Pour tous les types de cancer, MUSK a correctement prédit la survie spécifique à la maladie dans 75 % des cas, contre 64 % pour les prédictions standards basées sur le stade du cancer et d’autres facteurs de risque cliniques.
Dans un autre exemple, les chercheurs ont formé MUSK à exploiter des milliers d’indices pour déterminer quels patients atteints de cancers du poumon ou du tractus gastrique et œsophagien sont les plus susceptibles de bénéficier d’une immunothérapie.
“Actuellement, la principale décision quant à l’administration d’un type particulier d’immunothérapie repose sur l’expression d’une protéine appelée PD-L1 par la tumeur du patient,” souligne Li. “Il s’agit d’un biomarqueur composé d’une seule protéine. En comparaison, si nous pouvons utiliser l’intelligence artificielle pour évaluer des centaines ou des milliers d’indices de diverses données, y compris des images de tissus, des données démographiques des patients, leur historique médical, ainsi que des traitements antérieurs, nous pourrons évaluer avec beaucoup plus de précision qui pourrait en bénéficier.”
Pour le cancer du poumon non à petites cellules, MUSK a identifié correctement les patients bénéficiant d’un traitement par immunothérapie dans environ 77 % des cas, alors que la méthode classique basée sur l’expression de PD-L1 n’était précise qu’environ 61 % du temps.

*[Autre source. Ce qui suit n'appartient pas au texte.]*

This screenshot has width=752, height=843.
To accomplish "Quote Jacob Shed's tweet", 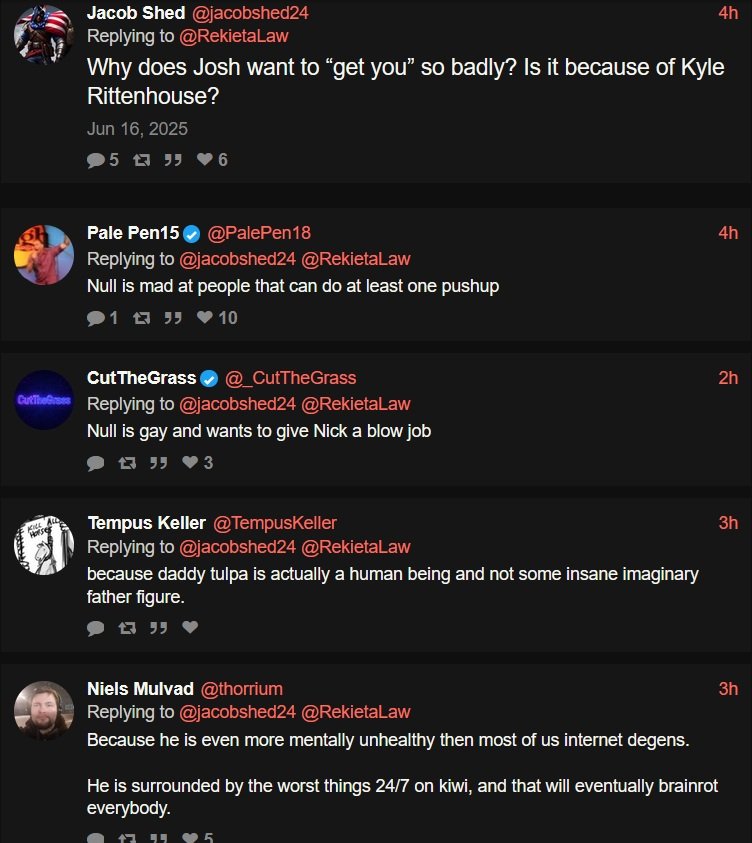I will tap(172, 160).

Des résultats similaires ont été obtenus lorsque MUSK a été entraîné à identifier les personnes atteintes de mélanome les plus susceptibles de rechuter dans les cinq ans suivant leur traitement initial, avec un taux de précision d’environ 83 %, soit environ 12 % de plus que les autres modèles fondation.
“La spécificité de MUSK réside dans sa capacité à intégrer des données multimodales non appariées dans le préentraînement, ce qui augmente considérablement la quantité de données par rapport aux modèles nécessitant des données appariées,” précise Li. “Nous avons observé que pour toutes les tâches de prédiction clinique, les modèles intégrant plusieurs types de données surperforment systématiquement ceux basés uniquement sur des données d’imagerie ou de texte. L’exploitation de ces types de données multimodales non appariées avec des modèles d’intelligence artificielle comme MUSK constituera un avancement majeur dans la capacité de l’IA à aider les médecins à améliorer les soins aux patients.”

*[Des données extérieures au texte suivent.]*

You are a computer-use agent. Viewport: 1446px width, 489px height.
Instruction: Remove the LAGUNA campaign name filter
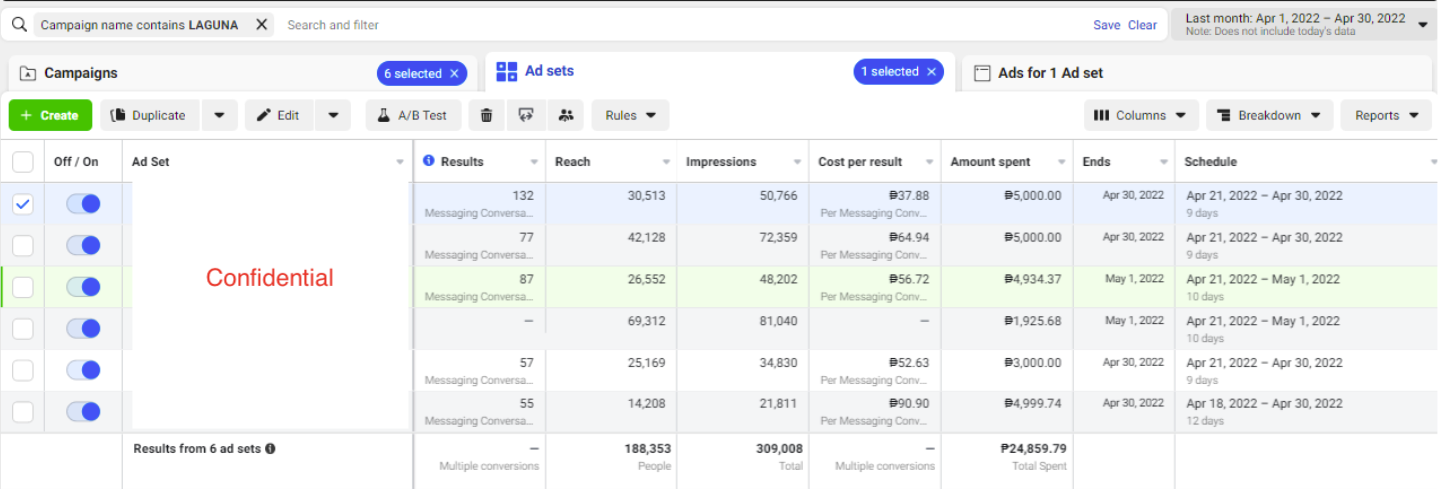click(x=261, y=25)
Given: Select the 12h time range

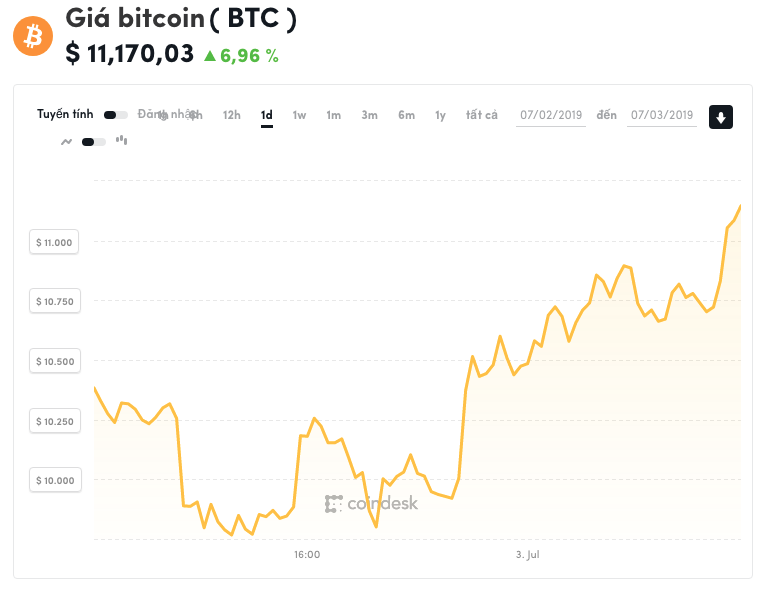Looking at the screenshot, I should coord(231,115).
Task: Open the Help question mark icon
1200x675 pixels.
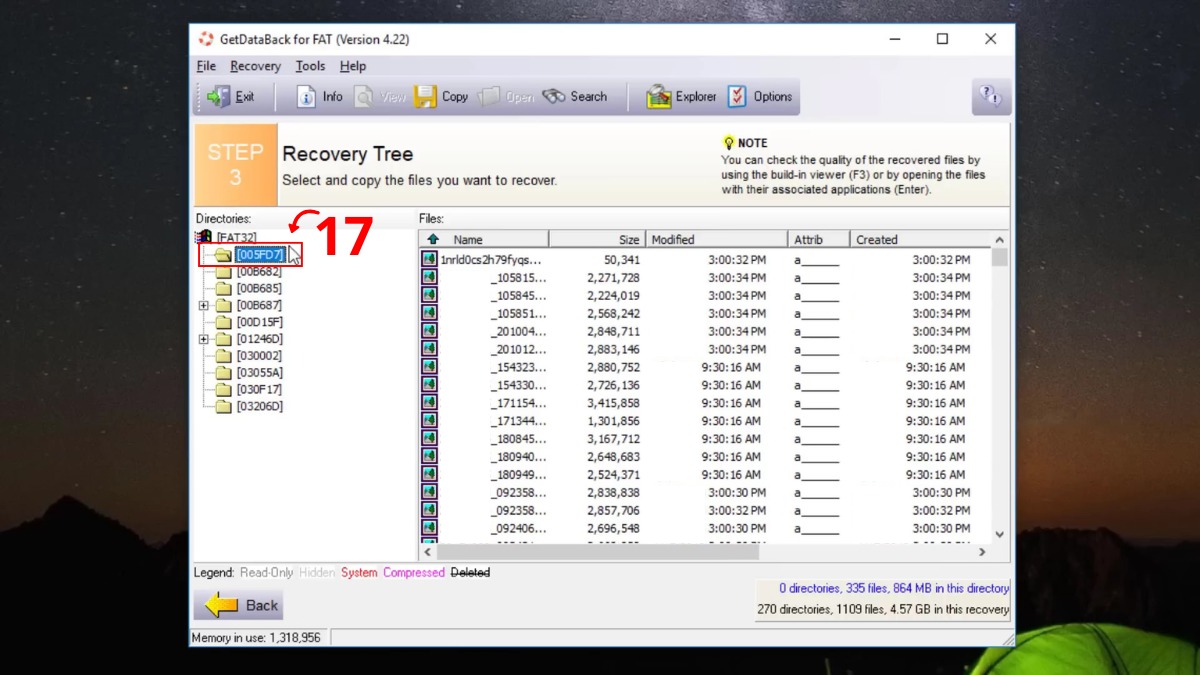Action: pos(990,96)
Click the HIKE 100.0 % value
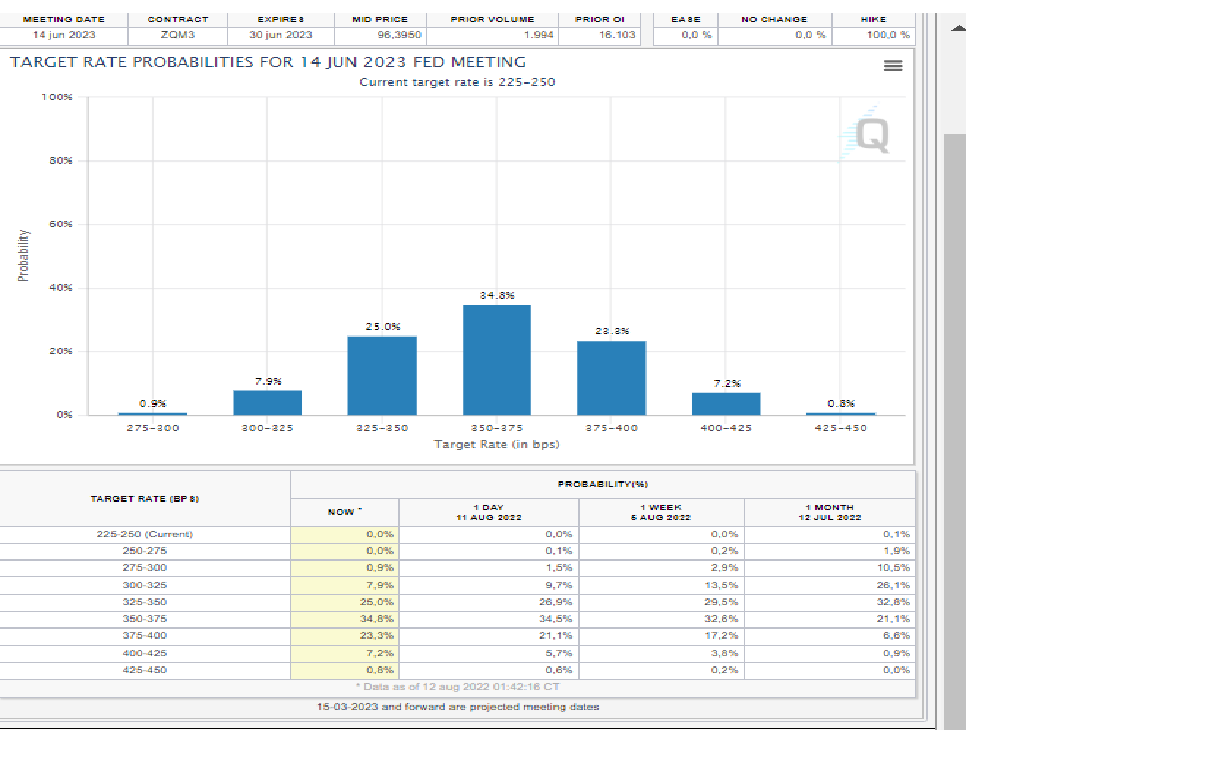This screenshot has height=760, width=1220. (x=873, y=35)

Des chercheurs de l’École de Médecine de Harvard ont également contribué à cette étude.
Ce travail a été financé par les National Institutes of Health (subventions R01CA222512, R01CA233578, R01CA269599, R01CA285456, R01CA290715 et R01DE030894) ainsi que par l’Institut Stanford pour l’Intelligence Artificielle Axée sur l’Homme.
Points à retenir
- Le modèle MUSK permet d’intégrer des données visuelles et textuelles pour des diagnostics plus précis.
- Ce développement a été possible grâce à un entraînement sur un vaste ensemble de données médicales.
- MUSK pourrait révolutionner les méthodes de pronostic et de traitement en oncologie.
L’innovation apportée par le modèle MUSK souligne l’importance croissante des approches intégrées dans la médecine. Dans un monde où le cancer demeure un défi majeur, il est essentiel de continuer à explorer comment l’intelligence artificielle peut être utilisée pour améliorer les résultats cliniques. Quelles seront les prochaines avancées dans ce domaine fascinant? Il est probable que la recherche et les innovations futures pourraient radicalement transformer notre approche des soins oncologiques.